Derrière la citation de Jaurès, des images de bombardements en Ukraine, où la guerre vient de commencer.

Des explosions et des morts à l’Est de l’Ukraine. Des sirènes avertissent de futurs bombardements. Des milliers de personnes fuient la ville de Kiev. La guerre est de nouveau aux portes de l’Europe. Les troupes de l’Empire russe ont envahi l’Ukraine, provoquant un risque d’embrasement mondial. Les déclarations bellicistes se multiplient. C’est le retour de l’Histoire dans ce qu’elle a de tragique, celle de la violence armée, du choc entre les nationalismes.

«On croit mourir pour la patrie, on meurt pour des industriels» écrivait très justement Anatole France peu après la Première Guerre Mondiale, qui avait anéanti l’Europe au début du siècle dernier. Il ne savait pas encore que cette guerre serait la mère de toute les autres. Les totalitarismes vont naître dans cette Europe meurtrie, militarisée, brutalisée. Hitler et Mussolini sont les purs produits des tranchées. La folie meurtrière embrasera à nouveau l’Europe et le monde, 20 ans seulement plus tard. Puis ce sera la Guerre Froide qui n’a jamais véritablement pris fin, et le triomphe du néolibéralisme.

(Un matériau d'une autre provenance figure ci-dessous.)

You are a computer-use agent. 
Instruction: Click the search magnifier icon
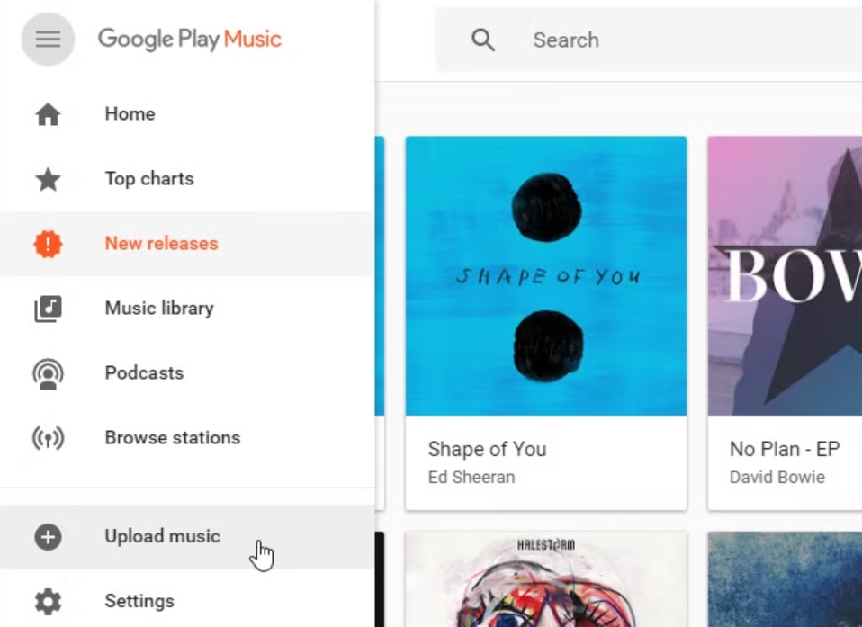tap(483, 40)
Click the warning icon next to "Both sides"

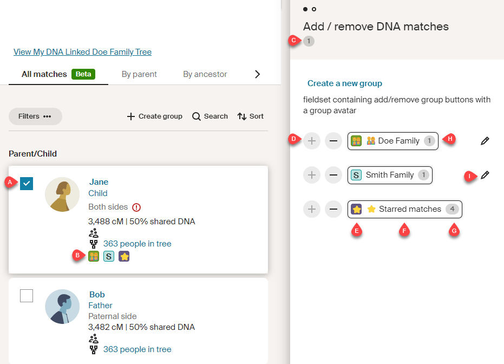click(x=136, y=207)
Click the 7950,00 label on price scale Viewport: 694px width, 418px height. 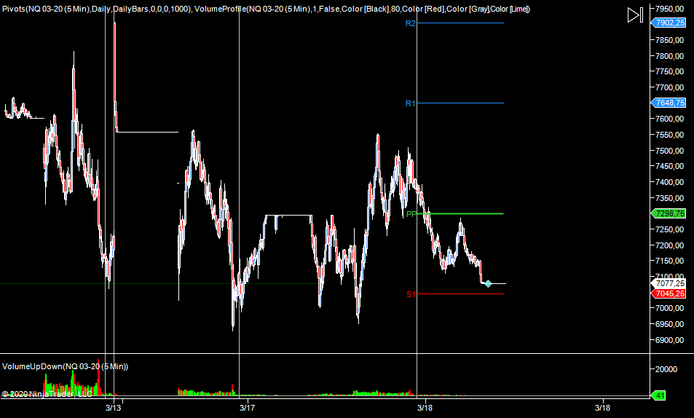tap(670, 9)
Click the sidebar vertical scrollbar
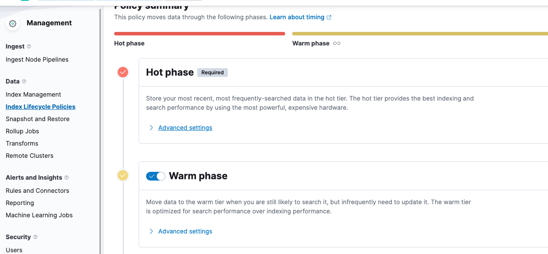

Aujourd’hui, les nuages des nationalismes et des racismes s’accumulent à nouveau dans un ciel menaçant. La crise est totale : économique, écologique, politique, sociale et même sanitaire. Les puissants et les riches n’ont plus de légitimité nulle part. L’histoire le montre : le capitalisme en crise se régénère toujours par la guerre et par la dictature.

Le capitalisme se fait toujours plus sauvage, plus meurtrier, plus destructeur. Les dépenses militaires explosent à nouveau en Chine, en Russie, en Turquie ou aux USA. Une véritable internationale autoritaire et militariste s’est constituée de Rio de Janeiro à Rome, de Moscou à Budapest. En France, des partis d’extrême droite, largement soutenus par les forces armées et répressives, sont propulsés en avant par les médias. Rappelons-le et ne l’oublions jamais : le nationalisme, c’est la guerre. Du sang et des larmes. Toujours.

Face à cette internationale de la guerre, il est vital de construire une internationale sociale, anticapitaliste, révolutionnaire. De nouvelles forces prêtes à désobéir et résister. Reconstruire l’amitié entre les peuples. Dans le climat incertain et obscur, il est impératif renforcer nos rangs, car la tempête arrive, et elle risque d’être terrible.